Stored data:
+ + + + +

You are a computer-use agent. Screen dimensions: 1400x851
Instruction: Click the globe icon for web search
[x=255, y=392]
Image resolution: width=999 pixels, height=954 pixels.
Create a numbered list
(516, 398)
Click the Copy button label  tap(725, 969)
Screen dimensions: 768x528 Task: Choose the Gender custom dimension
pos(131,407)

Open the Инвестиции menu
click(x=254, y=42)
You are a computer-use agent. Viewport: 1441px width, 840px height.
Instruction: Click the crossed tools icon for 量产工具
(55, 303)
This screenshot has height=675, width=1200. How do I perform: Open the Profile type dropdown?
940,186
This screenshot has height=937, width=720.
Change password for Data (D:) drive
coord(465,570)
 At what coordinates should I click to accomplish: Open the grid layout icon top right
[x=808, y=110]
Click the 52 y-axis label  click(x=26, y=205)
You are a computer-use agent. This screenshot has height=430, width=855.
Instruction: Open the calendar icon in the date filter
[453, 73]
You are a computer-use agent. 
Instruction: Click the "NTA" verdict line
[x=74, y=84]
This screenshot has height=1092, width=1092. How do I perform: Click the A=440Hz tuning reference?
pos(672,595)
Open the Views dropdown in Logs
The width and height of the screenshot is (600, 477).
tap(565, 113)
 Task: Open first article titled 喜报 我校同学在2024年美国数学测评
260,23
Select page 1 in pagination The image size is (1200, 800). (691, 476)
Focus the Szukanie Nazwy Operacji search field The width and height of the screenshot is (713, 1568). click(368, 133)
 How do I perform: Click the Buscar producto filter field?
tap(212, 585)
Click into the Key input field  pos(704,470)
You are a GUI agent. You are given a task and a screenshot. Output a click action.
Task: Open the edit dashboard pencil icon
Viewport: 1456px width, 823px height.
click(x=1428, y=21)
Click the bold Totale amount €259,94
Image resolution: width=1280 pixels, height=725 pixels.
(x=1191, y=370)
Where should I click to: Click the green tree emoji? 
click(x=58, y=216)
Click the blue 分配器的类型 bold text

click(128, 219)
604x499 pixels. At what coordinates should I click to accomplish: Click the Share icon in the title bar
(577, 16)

+ + + + +

Take the lines above from the first through the one containing "Click into the" and reproduce them exactly; include nothing else.

You are a computer-use agent. Screen dimensions: 1400x851
Instruction: Click the globe icon for web search
[x=255, y=392]
Image resolution: width=999 pixels, height=954 pixels.
Create a numbered list
(516, 398)
Click the Copy button label  tap(725, 969)
Screen dimensions: 768x528 Task: Choose the Gender custom dimension
pos(131,407)

Open the Инвестиции menu
click(x=254, y=42)
You are a computer-use agent. Viewport: 1441px width, 840px height.
Instruction: Click the crossed tools icon for 量产工具
(55, 303)
This screenshot has height=675, width=1200. How do I perform: Open the Profile type dropdown?
940,186
This screenshot has height=937, width=720.
Change password for Data (D:) drive
coord(465,570)
 At what coordinates should I click to accomplish: Open the grid layout icon top right
[x=808, y=110]
Click the 52 y-axis label  click(x=26, y=205)
You are a computer-use agent. This screenshot has height=430, width=855.
Instruction: Open the calendar icon in the date filter
[453, 73]
You are a computer-use agent. 
Instruction: Click the "NTA" verdict line
[x=74, y=84]
This screenshot has height=1092, width=1092. How do I perform: Click the A=440Hz tuning reference?
pos(672,595)
Open the Views dropdown in Logs
The width and height of the screenshot is (600, 477).
tap(565, 113)
 Task: Open first article titled 喜报 我校同学在2024年美国数学测评
260,23
Select page 1 in pagination The image size is (1200, 800). (691, 476)
Focus the Szukanie Nazwy Operacji search field The width and height of the screenshot is (713, 1568). click(368, 133)
 How do I perform: Click the Buscar producto filter field?
tap(212, 585)
Click into the Key input field  pos(704,470)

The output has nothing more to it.